Leerstelle und Landschaft: Die Ausstellung „30 Jahre Stadtfotografie“ im Rathaus Tempelhof zeigt die Arbeit von André Kirchner.

15 Jahre und schon fast vergessen. Diese Sandwüste, das war mal der Pariser Platz? Weiter Himmel hinter Bauzäunen: soll das der Potsdamer Platz sein? André Kirchner kam 1981 nach Berlin und begann zu fotografieren, was ihn, den gebürtigen Franken, irritierte: eine Großstadt, die die Nachkriegszeit noch nicht hinter sich gelassen hatte. 30 Jahre später fotografiert Kirchner immer noch Berlin. Ohne falsche Romantik, ganz nüchtern. Auch in den neueren Fotos tritt uns eine Stadt entgegen, die trotz Hauptstadtumbau mit ihren Unzulänglichkeiten leben muss.

André Kirchners Ausstellung „30 Jahre Stadtfotografie“ im Rathaus Tempelhof und in der Galerie des Tempelhof-Museums – die Anfahrt lohnt sich – ist viel mehr als eine Zeitreise. Und alles andere als eine antiquierte künstlerische Position, um die sich Ausstellungshäuser wie das Stadtmuseum oder die Berlinische Galerie nicht mehr kümmern müssten. Kirchners in edlem Schwarz-Weiß mit der Großformatkamera gemachte Aufnahmen (digital und in Farbe fotografiert er erst seit ein paar Jahren) schärfen den Blick für Orte, an denen wir normalerweise achtlos vorbeigehen. Auch für sogenannte zentrale Orte wie das Brandenburger Tor oder den Schlossplatz.

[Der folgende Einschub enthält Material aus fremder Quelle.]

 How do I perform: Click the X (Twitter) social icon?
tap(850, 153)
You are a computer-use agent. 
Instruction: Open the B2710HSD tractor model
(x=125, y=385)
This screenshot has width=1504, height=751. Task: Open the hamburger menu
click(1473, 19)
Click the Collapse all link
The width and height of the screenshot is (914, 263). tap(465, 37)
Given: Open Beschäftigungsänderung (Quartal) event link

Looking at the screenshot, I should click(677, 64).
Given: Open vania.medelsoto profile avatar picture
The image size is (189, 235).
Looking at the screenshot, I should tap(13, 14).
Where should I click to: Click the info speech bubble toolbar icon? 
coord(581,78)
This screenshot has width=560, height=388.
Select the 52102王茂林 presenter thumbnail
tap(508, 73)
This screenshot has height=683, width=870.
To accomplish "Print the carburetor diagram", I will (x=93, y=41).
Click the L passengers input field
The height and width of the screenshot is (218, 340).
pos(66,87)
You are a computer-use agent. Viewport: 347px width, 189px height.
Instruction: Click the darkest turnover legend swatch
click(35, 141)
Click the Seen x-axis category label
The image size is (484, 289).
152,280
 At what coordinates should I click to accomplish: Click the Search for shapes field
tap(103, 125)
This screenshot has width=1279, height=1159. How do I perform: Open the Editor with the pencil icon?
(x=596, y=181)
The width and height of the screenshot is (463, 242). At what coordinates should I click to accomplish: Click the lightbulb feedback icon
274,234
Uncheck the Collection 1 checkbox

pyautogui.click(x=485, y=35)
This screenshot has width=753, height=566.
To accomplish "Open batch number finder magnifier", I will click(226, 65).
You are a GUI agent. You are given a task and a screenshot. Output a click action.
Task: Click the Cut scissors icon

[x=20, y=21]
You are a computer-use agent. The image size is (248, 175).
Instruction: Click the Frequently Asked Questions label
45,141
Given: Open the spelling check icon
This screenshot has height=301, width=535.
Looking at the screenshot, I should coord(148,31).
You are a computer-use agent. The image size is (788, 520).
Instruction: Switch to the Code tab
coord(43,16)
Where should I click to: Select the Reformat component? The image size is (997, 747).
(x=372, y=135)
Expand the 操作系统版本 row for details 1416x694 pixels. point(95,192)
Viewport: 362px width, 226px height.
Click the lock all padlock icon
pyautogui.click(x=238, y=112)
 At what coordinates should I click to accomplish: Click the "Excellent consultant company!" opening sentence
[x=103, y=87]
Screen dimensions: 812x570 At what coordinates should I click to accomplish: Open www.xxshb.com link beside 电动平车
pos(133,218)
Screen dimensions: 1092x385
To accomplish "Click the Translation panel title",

Festhalten der Brüche und Umbrüche

Der Stadtfotograf, schreibt Janos Frecot im Begleitband, „ist der Spezialist für das, was wir das Urbane nennen (…), für das Erspüren und Festhalten der Brüche und Umbrüche.“ André Kirchner gehört zu einer vielleicht aussterbenden Gattung: Fotografen, die mit hohem ästhetischen Anspruch Alltägliches suchen. In Berlin steht die fotografische Dokumentation der sich wandelnden Stadt in einer großen Tradition, von Leopold Ahrendts und F. Albert Schwarz über Sasha Stone bis zu Hans W. Mende und Karl-Ludwig Lange. Sie alle haben – im Unterschied zu touristischen Schnappschüssen – stets auch Stadt- und Lebensräume bildwürdig gemacht, die kurz darauf verschwunden sind.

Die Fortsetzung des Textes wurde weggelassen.